---------- ページ本文
説明

熱可塑性共重合体およびその製造方法

【課題】耐熱性及び機械的強度等の各種物性に優れ、かつ着色し難い熱可塑性共重合体及びその製造方法を提供する。
【解決手段】本発明の熱可塑性共重合体の製造方法は、芳香族ビニル単量体とシアン化ビニル単量体とマレイミド系単量体とを含む単量体成分を共重合させる方法であり、反応器に少なくともシアン化ビニル単量体の一部又は全部を仕込んで共重合反応を開始後、全ての単量体成分を仕込み終えた時点で、反応溶液中の未反応の単量体成分に占める芳香族ビニル単量体の割合が60重量%以上となるようにシアン化ビニル単量体を仕込み終えた後に芳香族ビニル単量体を仕込み終えること、又は反応器に少なくともシアン化ビニル単量体の一部又は全部を仕込んで共重合反応を開始後、反応溶液に残りの単量体成分を添加し、全ての単量体成分を仕込み終えた時点で該反応溶液から未反応のシアン化ビニル単量体を留去する。

【発明の詳細な説明】
【技術分野】
【0001】
本発明は、耐熱性および機械的強度等の各種物性に優れ、かつ、着色し難い熱可塑性共重合体およびその製造方法に関するものである。
【背景技術】
【0002】
従来より、例えば、自動車や電気・電子機器、事務機等においては、軽量化、省エネルギー化、低価格化等を目的として、金属製の成形品を合成樹脂製の成形品に置き換えることが行われている。上記の合成樹脂としては、耐熱性および耐衝撃性に優れた樹脂、例えば、ポリカーボネートとABS(アクリロニトリル−ブタジエン−スチレン)樹脂とのポリマーアロイ、変性PPE(ポリフェニレンエーテル)等が用いられている。
--------------------
- 作業一覧
A – 熱可塑性共重合体に関する本文について、次の記述(i)〜(iii)がそれぞれ本文と一致するかを「はい」または「いいえ」で判定し、判定の根拠となる本文の語句を原文のまま引用せよ。(i) 目的とする熱可塑性共重合体は、耐熱性および機械的強度等の物性に優れ、着色しにくいものとされている。(ii) 一方の製造方法では、全単量体成分の仕込み終了時点で、未反応単量体成分に占める芳香族ビニル単量体の割合を50重量%以上とする。(iii) 背景技術として、金属製の成形品を合成樹脂製の成形品に置き換えることが挙げられている。
B – 熱可塑性共重合体に関する本文を、最後の文の後から書き継げ。
---------- レコード一覧
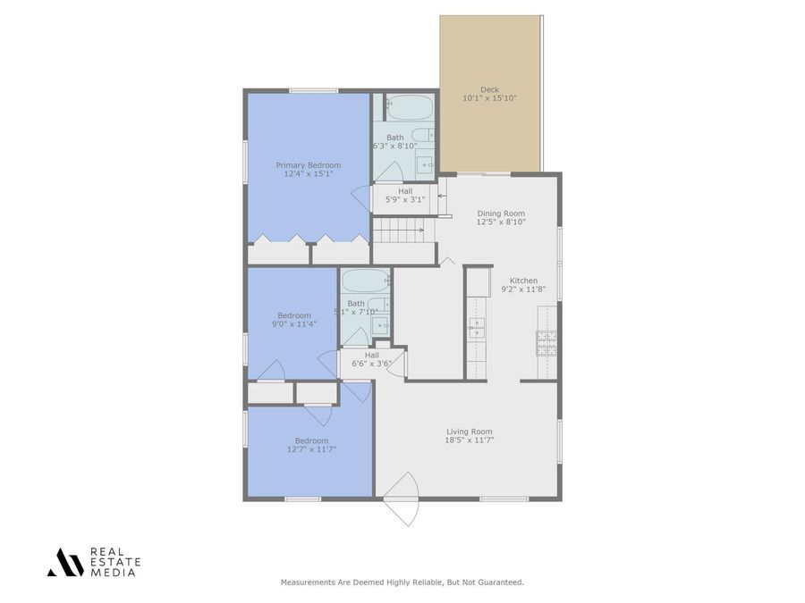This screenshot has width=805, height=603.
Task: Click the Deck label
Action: tap(489, 89)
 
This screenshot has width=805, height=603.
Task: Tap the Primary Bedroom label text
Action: tap(308, 165)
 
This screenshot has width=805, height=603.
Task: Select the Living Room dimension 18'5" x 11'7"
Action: tap(470, 440)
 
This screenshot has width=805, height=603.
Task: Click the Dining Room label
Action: tap(501, 214)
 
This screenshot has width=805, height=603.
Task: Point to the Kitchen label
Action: tap(523, 280)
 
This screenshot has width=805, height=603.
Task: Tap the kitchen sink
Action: tap(477, 328)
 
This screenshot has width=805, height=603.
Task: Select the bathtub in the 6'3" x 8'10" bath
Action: tap(411, 108)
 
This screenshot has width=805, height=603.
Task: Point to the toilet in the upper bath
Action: tap(424, 136)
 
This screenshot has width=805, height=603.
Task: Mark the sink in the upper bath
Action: tap(426, 164)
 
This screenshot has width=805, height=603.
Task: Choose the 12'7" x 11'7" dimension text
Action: tap(311, 449)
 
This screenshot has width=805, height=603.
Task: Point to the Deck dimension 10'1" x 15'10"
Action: tap(489, 98)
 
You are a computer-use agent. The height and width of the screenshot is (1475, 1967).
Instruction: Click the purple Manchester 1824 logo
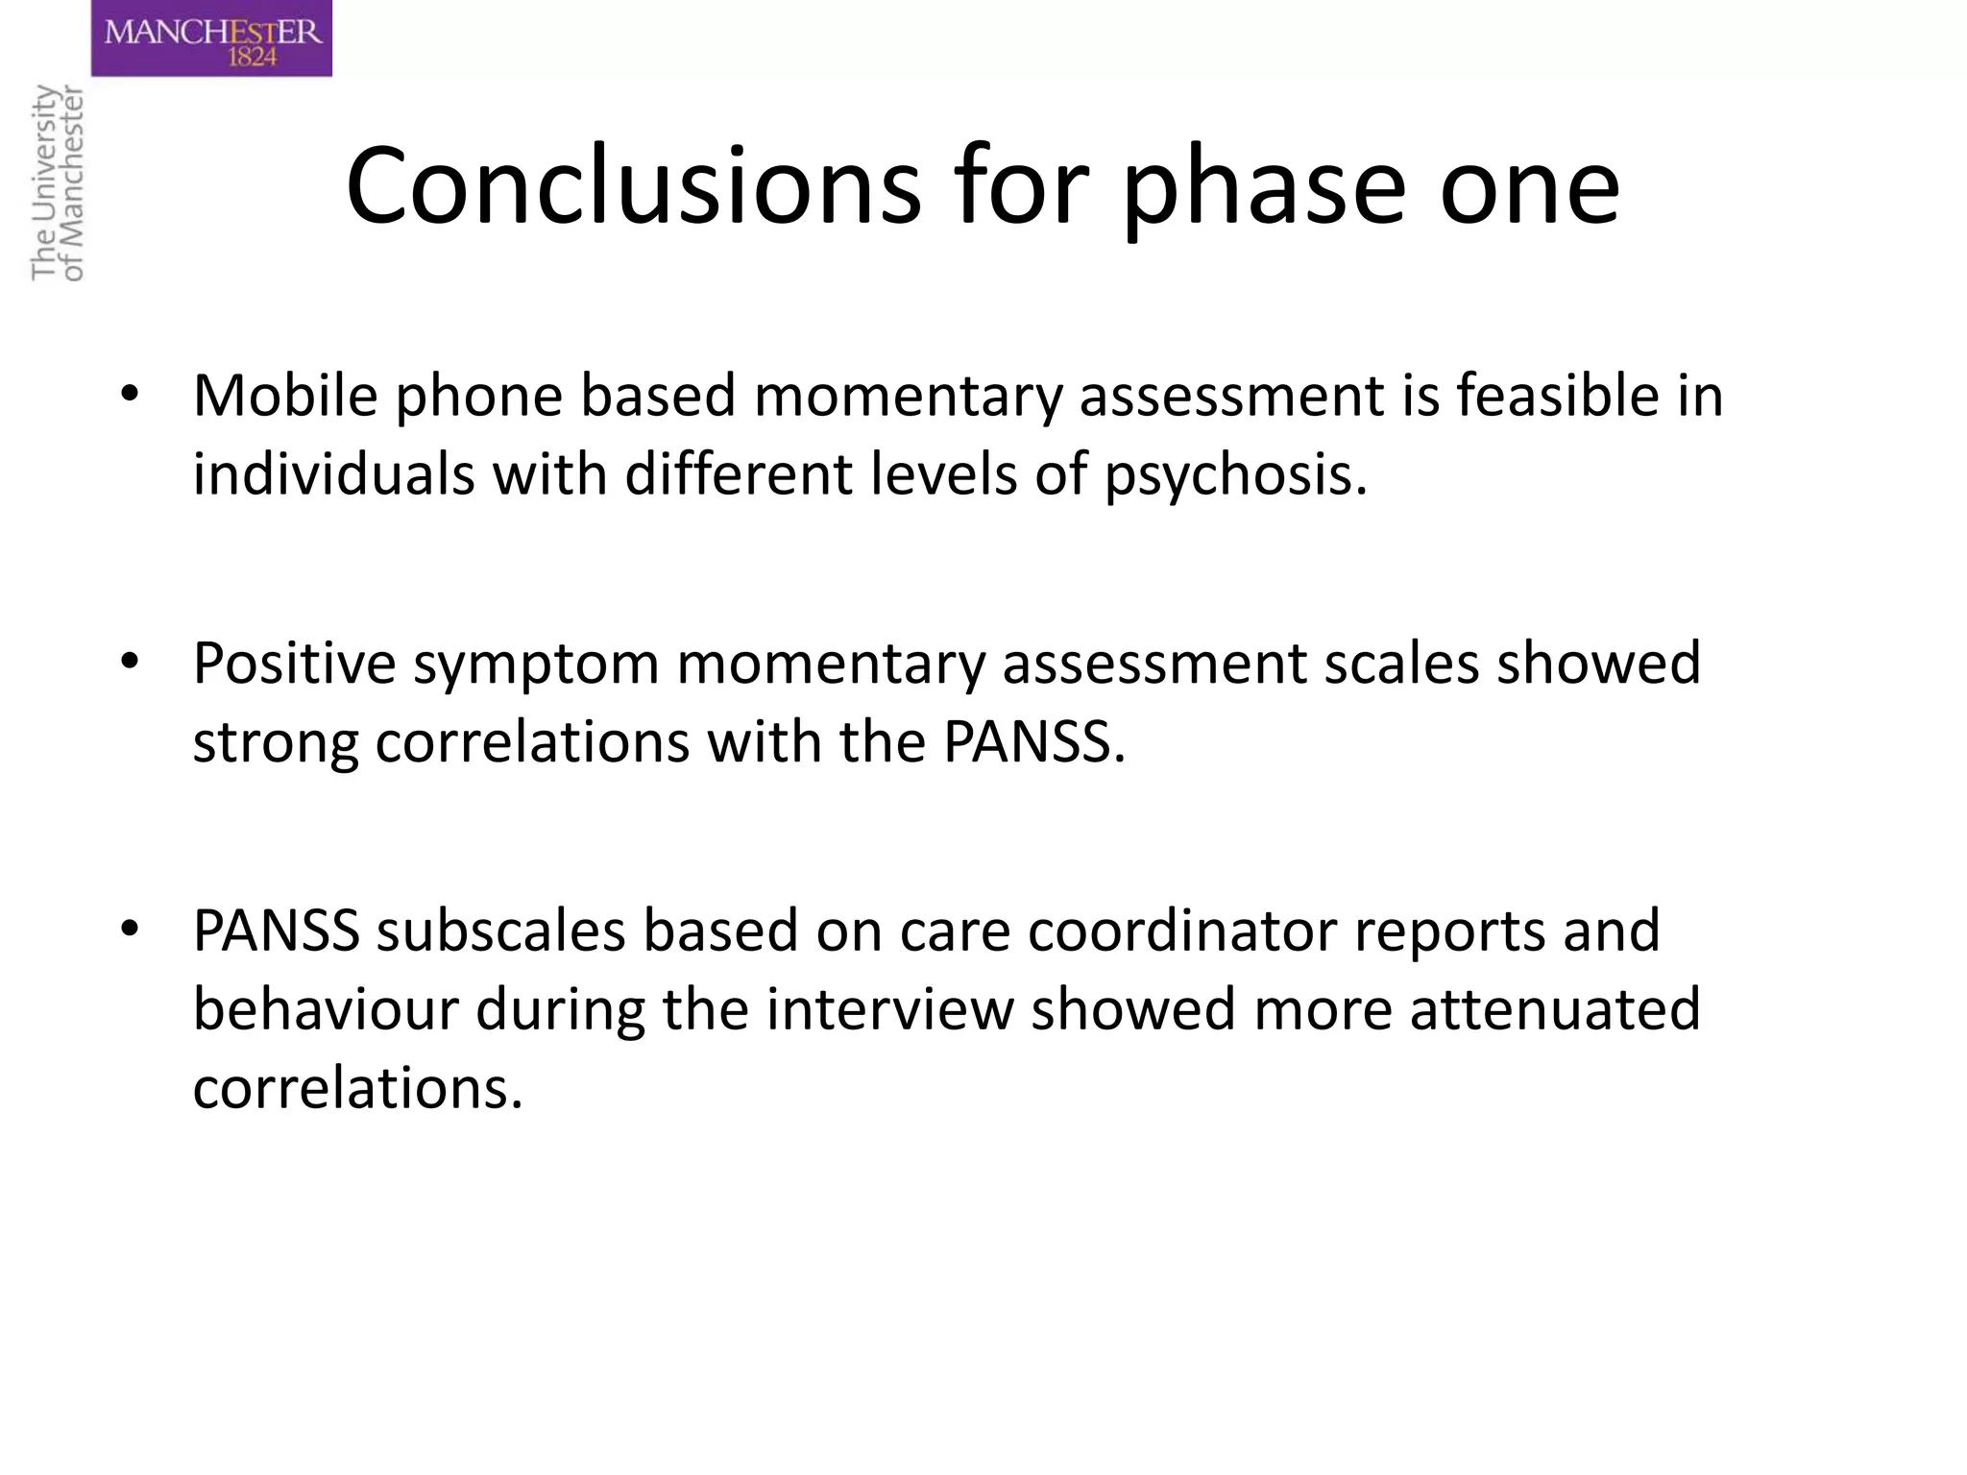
--------------------
- 作業別回答
A –
(i) はい。「耐熱性及び機械的強度等の各種物性に優れ、かつ着色し難い熱可塑性共重合体」
(ii) いいえ。「反応溶液中の未反応の単量体成分に占める芳香族ビニル単量体の割合が60重量%以上となるように」
(iii) はい。「金属製の成形品を合成樹脂製の成形品に置き換えることが行われている」

B –
【0003】
一方、熱可塑性樹脂であるAS(アクリロニトリル−スチレン)樹脂は、耐薬品性および機械的強度に優れ、かつ、透明であり、しかも、上記ABS樹脂等との混和性に優れている。このため、AS樹脂は、成形加工材料として一般的に使用されている。ところが、該AS樹脂は、耐熱性に劣るので、高温下で使用する用途には不適当であるという欠点を有している。そこで、AS樹脂の耐熱性を向上させるために、例えばN置換マレイミドを用いたアクリロニトリル−スチレン−N置換マレイミドの三元共重合体が提案されている。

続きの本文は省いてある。